1.私たちが神様の前に安心して近づけるのは何故か?

パウロは1章7節で次のように言っています。
「このキリストにあって私たちはその血による贖い、背きの罪の赦しを受けています。これは神の豊かな恵みによることです」。
私たちが神様の前に安心して近づけるのは何故か?それは私たちが贖われているから、そして私たちの罪が許されているから。だから私たちは安心してみ前に近づけるということが、ここで示されていることであります。罪が許されていなければ私たちはとても神の前に近づくことは出来ない。

①私たちの信じている神様は、義なる神様である。

私たちの信じている神様は聖なる方です。義なる神様です。よって罪を激しく憎まれる方であり、罪人に対して激しい怒りを下される方であります。神の怒りがどれくらい激しいか、そして神の裁きがいかに恐ろしいかが、聖書の中に示されていますけれども、特に思い出すのは出エジプト記、あるいは民数記、モーセに率いられるイスラエルの民が、荒野で滅ぼされてしまったという、その記事を思い出すんではないかなと思います。神様に対し不平を爆発させたそのイスラエルの民、あるいは指導者のモーセに対して不満をぶつけたイスラエルの民に対して、神は、ある時は火を降らせ、またある時は疫病によって民を打たれた、ということがそこに出てくることであります。またイスラエルの民がひとつになって、モーセに反逆するというそういう時がありました。その時には何と地が裂けて、人々を飲み尽くしてしまった、ということが民数記の中に記されてあります。
その記事を見る時に、私たちが感じるのは、神の裁きがいかに激しいか、いかに恐ろしいかということであります。私たちは皆、罪人です。この聖なる神の前に、本来は決して近づくことできない者です。神の裁きが恐ろしくて主の前でとても安心なんかできないはずです。

②キリストの血によるあがない。

ところが今、私たちは神のみ前で安らいでいる。今、このようにして神の前で礼拝をお捧げしている。安心して神様の前で過ごすことができるのはどうしてなのか?それは私たちが贖われたから、そして私たちの罪が許されたから、その神の恵みがあるからこそ、今、私たちはこのように神の前で安らかでいられる。その恵みを私たちは忘れてはいけないと思います。
ここにこのキリストにあって、私たちはその血による贖いを受けたということが出てまいります。あがないということはちょっと難しい言葉ですけれども、これはどういう意味かと言いますと、元々の意味は金銭を持って払い戻す、買い戻す、金銭を支払って買い戻す、というそうゆう意味の言葉であります。この時代、奴隷を自分のものにするためには、金銭を払って、そしてその奴隷を買い戻す、自分のものにするという、そういう習慣でした。それが必要でした。これが贖いという言葉の元々の意味であります。神様は、サタンと罪の支配によって、奴隷状態であった私達を、自分の子供としてあがなってくださった。ご自分の所有としてくださいました。でもその時には支払いが必要だった。どのような支払いを神様はして下さったんでしょうか?
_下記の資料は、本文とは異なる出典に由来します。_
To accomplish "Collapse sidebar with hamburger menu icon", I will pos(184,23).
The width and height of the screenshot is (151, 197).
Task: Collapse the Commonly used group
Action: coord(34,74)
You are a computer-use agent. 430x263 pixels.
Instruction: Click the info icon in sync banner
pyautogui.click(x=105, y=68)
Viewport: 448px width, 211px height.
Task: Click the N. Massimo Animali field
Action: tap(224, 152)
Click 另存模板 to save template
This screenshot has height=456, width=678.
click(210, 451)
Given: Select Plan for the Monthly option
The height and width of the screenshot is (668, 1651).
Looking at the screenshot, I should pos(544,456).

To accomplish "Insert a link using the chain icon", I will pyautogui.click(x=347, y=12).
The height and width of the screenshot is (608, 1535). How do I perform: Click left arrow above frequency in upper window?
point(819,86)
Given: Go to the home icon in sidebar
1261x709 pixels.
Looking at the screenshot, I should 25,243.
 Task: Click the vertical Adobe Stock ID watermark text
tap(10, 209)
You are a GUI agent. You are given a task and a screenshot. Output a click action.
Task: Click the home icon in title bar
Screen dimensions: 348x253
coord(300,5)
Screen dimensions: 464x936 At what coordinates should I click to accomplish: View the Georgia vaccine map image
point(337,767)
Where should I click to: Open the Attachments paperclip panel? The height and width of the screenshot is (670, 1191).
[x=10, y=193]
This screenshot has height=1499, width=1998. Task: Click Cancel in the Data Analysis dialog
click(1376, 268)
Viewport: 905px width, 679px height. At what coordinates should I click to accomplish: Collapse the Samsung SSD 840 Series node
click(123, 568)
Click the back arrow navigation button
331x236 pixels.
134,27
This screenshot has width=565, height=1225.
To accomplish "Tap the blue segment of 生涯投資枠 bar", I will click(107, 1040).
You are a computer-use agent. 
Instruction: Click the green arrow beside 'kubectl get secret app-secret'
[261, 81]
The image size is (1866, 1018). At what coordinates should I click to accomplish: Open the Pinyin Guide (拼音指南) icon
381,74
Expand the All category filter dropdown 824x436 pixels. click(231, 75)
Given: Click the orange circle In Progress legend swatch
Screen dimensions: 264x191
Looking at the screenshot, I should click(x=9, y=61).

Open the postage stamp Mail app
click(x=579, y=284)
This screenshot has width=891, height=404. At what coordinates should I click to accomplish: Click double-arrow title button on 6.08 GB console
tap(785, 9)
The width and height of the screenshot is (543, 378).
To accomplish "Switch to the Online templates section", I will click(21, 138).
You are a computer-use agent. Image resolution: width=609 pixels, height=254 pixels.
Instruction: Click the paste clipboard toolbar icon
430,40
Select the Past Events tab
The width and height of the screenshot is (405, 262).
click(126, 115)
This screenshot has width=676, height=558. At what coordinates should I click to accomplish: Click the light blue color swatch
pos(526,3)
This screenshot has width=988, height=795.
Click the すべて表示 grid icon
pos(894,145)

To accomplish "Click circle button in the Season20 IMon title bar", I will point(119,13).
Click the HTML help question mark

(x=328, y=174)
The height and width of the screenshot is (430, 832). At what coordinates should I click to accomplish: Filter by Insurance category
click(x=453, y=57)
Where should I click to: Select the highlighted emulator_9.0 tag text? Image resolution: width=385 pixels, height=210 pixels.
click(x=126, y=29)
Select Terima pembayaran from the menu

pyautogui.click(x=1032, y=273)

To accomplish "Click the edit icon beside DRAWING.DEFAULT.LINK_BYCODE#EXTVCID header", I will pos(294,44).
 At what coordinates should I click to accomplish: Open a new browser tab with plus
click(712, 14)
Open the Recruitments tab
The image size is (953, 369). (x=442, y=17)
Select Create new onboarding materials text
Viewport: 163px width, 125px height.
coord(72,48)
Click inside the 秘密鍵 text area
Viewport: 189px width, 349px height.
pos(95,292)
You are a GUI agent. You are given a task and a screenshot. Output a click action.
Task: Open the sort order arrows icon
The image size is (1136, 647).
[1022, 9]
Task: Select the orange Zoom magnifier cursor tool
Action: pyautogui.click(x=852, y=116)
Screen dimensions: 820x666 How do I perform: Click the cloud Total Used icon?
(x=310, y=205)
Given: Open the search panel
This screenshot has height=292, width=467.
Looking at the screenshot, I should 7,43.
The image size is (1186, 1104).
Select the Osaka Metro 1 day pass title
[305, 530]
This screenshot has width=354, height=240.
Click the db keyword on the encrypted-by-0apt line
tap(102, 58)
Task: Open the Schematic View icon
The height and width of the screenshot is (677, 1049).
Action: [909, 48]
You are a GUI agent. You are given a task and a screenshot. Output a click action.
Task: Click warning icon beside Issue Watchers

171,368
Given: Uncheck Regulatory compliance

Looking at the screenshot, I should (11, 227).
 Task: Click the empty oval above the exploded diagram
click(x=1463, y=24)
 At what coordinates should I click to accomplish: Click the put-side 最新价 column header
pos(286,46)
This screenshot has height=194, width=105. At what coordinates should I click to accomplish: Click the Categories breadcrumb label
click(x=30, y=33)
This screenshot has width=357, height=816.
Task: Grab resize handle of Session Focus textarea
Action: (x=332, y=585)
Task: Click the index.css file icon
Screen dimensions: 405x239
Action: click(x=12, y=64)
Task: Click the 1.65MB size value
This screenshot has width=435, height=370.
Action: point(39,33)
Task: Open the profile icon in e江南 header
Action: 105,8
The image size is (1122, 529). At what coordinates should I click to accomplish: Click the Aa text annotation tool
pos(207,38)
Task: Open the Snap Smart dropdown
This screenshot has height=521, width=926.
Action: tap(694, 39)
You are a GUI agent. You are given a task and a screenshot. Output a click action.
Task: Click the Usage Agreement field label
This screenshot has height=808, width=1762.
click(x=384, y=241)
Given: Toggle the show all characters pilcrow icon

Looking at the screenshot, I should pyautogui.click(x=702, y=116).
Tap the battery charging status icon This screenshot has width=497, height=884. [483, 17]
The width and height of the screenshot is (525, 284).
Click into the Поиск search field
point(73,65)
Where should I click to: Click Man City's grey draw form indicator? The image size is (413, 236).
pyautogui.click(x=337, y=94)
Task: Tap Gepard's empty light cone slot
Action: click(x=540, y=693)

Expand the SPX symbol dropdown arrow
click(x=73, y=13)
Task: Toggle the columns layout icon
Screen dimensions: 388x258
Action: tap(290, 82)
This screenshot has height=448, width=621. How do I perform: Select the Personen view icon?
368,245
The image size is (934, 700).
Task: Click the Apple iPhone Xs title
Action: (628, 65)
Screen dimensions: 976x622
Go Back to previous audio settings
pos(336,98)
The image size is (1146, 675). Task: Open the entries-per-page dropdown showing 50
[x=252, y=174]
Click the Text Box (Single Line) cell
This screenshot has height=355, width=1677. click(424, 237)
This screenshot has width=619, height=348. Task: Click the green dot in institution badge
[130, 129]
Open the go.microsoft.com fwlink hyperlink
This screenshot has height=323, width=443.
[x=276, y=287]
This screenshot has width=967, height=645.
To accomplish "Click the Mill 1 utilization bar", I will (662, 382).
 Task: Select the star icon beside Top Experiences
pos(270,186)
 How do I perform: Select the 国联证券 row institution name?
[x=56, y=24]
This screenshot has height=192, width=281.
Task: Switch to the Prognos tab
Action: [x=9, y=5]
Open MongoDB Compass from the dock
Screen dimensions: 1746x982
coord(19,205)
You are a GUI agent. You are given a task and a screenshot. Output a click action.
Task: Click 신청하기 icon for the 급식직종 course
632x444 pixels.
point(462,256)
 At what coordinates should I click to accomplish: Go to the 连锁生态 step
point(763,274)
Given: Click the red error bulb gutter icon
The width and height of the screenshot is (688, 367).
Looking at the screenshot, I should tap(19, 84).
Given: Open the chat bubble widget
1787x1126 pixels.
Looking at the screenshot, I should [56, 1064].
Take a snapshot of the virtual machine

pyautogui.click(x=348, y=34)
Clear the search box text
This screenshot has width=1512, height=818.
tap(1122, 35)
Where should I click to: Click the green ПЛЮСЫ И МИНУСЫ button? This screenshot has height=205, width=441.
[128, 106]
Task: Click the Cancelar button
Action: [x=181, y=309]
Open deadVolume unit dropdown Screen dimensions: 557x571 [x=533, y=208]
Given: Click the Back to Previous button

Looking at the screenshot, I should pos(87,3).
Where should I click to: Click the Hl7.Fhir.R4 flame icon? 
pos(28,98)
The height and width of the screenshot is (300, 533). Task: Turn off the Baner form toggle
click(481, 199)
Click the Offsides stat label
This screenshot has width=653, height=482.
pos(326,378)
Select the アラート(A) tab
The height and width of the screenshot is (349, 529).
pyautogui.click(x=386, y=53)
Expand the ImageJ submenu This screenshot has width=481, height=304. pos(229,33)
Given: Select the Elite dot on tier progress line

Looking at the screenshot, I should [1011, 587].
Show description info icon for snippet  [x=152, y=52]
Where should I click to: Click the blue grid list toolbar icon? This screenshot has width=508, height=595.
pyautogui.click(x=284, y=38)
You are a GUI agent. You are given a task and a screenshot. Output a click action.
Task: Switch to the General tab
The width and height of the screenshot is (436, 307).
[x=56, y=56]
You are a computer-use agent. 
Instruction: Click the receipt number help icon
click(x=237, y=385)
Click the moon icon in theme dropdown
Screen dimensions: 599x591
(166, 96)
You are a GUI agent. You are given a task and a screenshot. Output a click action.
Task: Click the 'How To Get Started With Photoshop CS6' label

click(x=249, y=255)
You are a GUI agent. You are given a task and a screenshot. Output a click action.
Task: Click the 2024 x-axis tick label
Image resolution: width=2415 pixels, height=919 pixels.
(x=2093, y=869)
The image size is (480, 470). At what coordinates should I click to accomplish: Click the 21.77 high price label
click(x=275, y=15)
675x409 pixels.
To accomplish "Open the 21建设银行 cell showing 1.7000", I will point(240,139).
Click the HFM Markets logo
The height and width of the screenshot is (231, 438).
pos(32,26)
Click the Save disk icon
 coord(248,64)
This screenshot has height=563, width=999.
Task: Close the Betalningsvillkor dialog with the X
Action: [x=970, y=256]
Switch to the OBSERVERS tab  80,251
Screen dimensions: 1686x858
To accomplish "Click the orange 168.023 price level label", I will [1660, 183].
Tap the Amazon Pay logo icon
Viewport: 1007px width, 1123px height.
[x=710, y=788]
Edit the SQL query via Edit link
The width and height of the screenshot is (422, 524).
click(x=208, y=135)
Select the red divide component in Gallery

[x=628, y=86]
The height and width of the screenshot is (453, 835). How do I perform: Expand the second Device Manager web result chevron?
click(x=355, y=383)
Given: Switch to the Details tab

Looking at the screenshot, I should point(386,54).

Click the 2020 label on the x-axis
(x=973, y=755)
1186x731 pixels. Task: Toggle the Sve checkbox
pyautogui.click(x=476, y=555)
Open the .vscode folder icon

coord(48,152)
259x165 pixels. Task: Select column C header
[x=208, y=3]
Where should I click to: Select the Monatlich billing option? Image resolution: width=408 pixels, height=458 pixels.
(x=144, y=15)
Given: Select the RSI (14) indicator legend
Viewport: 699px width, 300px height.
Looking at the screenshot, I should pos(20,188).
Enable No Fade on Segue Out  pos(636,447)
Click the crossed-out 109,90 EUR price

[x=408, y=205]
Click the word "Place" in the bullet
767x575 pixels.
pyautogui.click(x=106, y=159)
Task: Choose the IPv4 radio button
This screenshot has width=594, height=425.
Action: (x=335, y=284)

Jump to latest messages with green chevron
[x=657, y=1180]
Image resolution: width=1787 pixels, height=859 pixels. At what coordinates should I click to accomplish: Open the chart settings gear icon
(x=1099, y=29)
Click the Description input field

神の独り子、キリストによって私たちをあがなってくださった。これがここに書いてあることの意味です。このキリストにあって、私たちはその血による贖いを受けた。このキリストにあって私たちはその血による贖いの恵みを受けたということが示されています。私たちを救い出すために神様は大変な犠牲を支払われたということを、自分の最も大切なひとり子を私たちにくださったということ、そのような犠牲によって初めて私たちが神のものにされたというその恵みを、決して忘れてはいけないわけであります。そしてそこで流されたキリストの血によって私たちのそむきの罪の赦しを受けたと、次に出てまいります。今までの聖書ですとここの訳は「罪の赦しを受けています」という訳だったと思います。新しい聖書では「そむきの罪の赦しを受けています」という訳になって、この罪が、神様に「背く」、そういう罪であるということがわかります。(新改訳聖書2017による)
私たちは神にひたすら背いてきた一人一人だったんではないでしょうか?創造主なる神に背を向けて、ひたすら自分勝手な道に向かって行った一人一人だったんではないでしょうか?
私たちはみんな背きの子供達でしたけれども、それに故に全く愛されるにふさわしくない、全く愛される資格のないそういうものだったんじゃないでしょうか?反逆の子だったんじゃないでしょうか?しかし神様は私たちを愛する、その大きな愛の故に、私たちを選んでくださった。そして私達を贖ってくださって、自分の子供としてくださった。そのためにご自分の一人子イエスキリストを、私たちのためにくださった。大変大きな代償がそこで支払われたわけであります。「これは神の豊かな恵みによることです」とここでパウロは言ってますけど、本当にこれはめぐみです。私たちは何の価値もない、ただ一方的に与えられた恵みであります。そのようにして、 神の子供にされたということを覚えるものでありたい。そしてこの恵みに感謝したいと思います。

③神の子供としてふさわしい責任

同時にそれは責任が伴うということでもあります。恵みによって神の子どもとされた私たちは、神の子供としての新しい生き方と、新しい責任が与えられたということであります。それまでは自分のために生きてきた私たちが、これからは神のために生きるものにされたということ、神の御心に沿って歩むものにされたという、そのような正しい生き方と、責任が与えられたということも覚えようではありませんか。
そしてその神の御心とは、私たちが聖なるものになるというこ、傷のないものになるということであるということを4節で私たちは学びました。私たちが選ばれたその目的は私たちがみ前に聖なるもの、傷のないものにされるためであるということが、そこには書かれてあった。その恵みの御業が、今も、私たちの中でなされているということ覚えて、私たちはさらに、私たちの心を知る神のみ前に差し出していきたいと思います。そのようにしてしっかりと許して頂いて、清めて頂いて、そして傷も癒していただいて、実の子供としてふさわしい者へとしていただこうではありませんか。

2.み心の「奥義」とは何か?

このように私たちは神様の恵みのゆえに選ばれて、神の子供になったんですけれども、でもこのめぐみは、この祝福は、ここで終わりではないということが続きを読んでいくとわかることであります。
8節から10節までを読んでみたいと思います。「この恵みを神はあらゆる知恵と思慮をもって私たちの上に溢れさせ、御心の奥義を私たちに知らせてくださいました。その奥義とはキリストにあって神があらかじめお立てになったみ旨に従い、時が満ちて計画が実行に移され、天にあるものも、地にある物も、一切のものがキリストにあってひとつに集められることです」。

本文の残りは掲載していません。